◆ EXTRACTED INFORMATION
>>>

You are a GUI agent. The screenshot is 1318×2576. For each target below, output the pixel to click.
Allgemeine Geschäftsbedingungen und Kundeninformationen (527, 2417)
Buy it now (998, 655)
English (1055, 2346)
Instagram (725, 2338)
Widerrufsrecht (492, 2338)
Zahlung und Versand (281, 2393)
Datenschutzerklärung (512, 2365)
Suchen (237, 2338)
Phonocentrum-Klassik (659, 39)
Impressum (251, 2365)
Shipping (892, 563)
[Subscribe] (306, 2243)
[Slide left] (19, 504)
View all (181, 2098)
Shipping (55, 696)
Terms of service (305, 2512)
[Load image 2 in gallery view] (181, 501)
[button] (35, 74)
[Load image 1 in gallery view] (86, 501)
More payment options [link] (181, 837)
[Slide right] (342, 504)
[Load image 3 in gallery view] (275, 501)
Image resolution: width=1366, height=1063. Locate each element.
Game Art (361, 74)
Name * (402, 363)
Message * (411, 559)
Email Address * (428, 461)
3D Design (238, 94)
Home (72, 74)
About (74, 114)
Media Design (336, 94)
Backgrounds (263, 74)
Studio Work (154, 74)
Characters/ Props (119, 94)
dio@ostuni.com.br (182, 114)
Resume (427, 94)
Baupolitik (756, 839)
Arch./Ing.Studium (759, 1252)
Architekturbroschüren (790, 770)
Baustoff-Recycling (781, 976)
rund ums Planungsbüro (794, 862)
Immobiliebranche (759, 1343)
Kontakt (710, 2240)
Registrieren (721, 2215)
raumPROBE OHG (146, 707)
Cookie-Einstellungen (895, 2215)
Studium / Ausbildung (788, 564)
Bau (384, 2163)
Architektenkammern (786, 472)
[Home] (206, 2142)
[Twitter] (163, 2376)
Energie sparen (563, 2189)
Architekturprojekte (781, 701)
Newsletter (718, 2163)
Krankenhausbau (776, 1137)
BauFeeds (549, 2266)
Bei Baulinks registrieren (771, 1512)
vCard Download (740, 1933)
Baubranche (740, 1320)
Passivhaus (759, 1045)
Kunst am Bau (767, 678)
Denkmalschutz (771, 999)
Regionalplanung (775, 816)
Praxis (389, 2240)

<<<

◆ DESCRIPTION OF THE TASK
Using the listing above, show every line that includes the string "Studium".

◆ RESPONSE FOR THIS EXERCISE
Arch./Ing.Studium (759, 1252)
Studium / Ausbildung (788, 564)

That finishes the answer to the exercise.